(Beginning of Records supplied)

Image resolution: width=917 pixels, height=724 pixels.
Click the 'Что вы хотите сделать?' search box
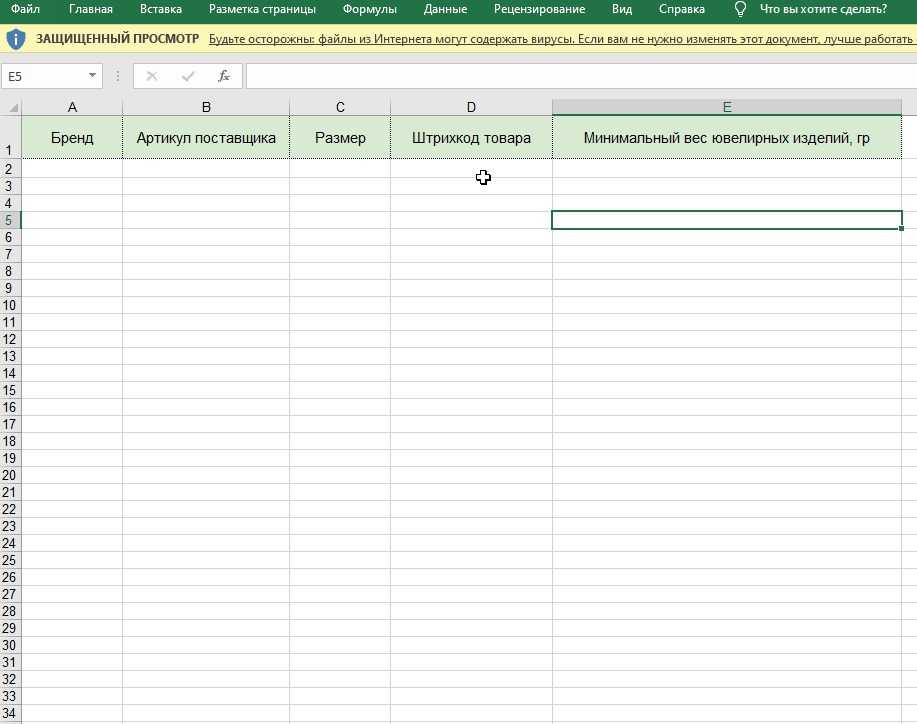pyautogui.click(x=822, y=10)
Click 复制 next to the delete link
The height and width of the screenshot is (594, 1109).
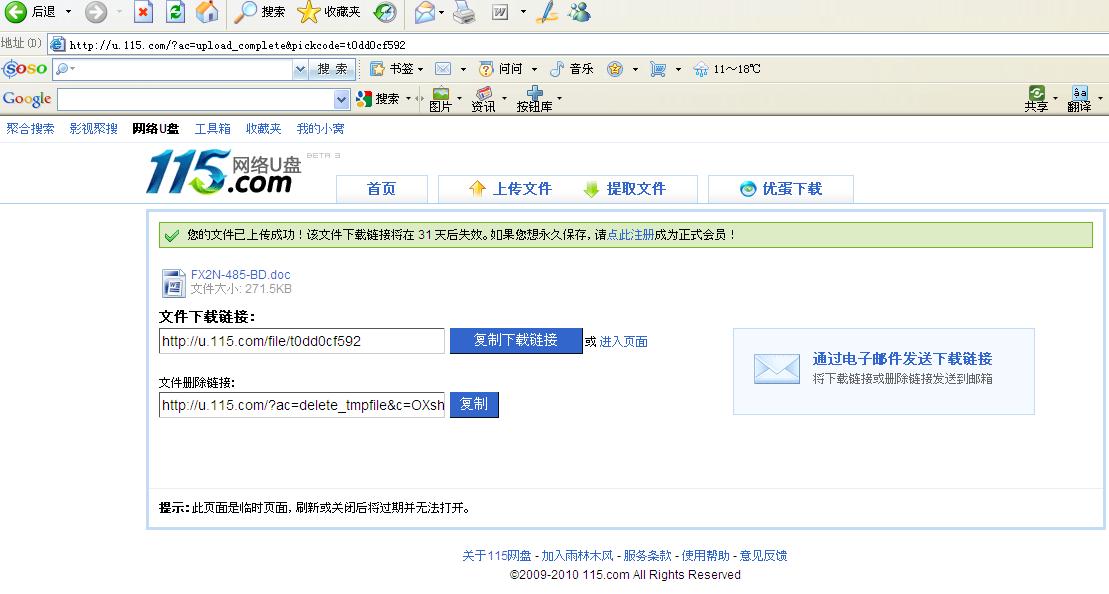point(474,404)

(End of Records supplied)

Make a verbatim copy of all the entries and strip out the pictures.

§ **Answer space**:
Image resolution: width=917 pixels, height=724 pixels.
Click the 'Что вы хотите сделать?' search box
pyautogui.click(x=822, y=10)
Click 复制 next to the delete link
The height and width of the screenshot is (594, 1109).
point(474,404)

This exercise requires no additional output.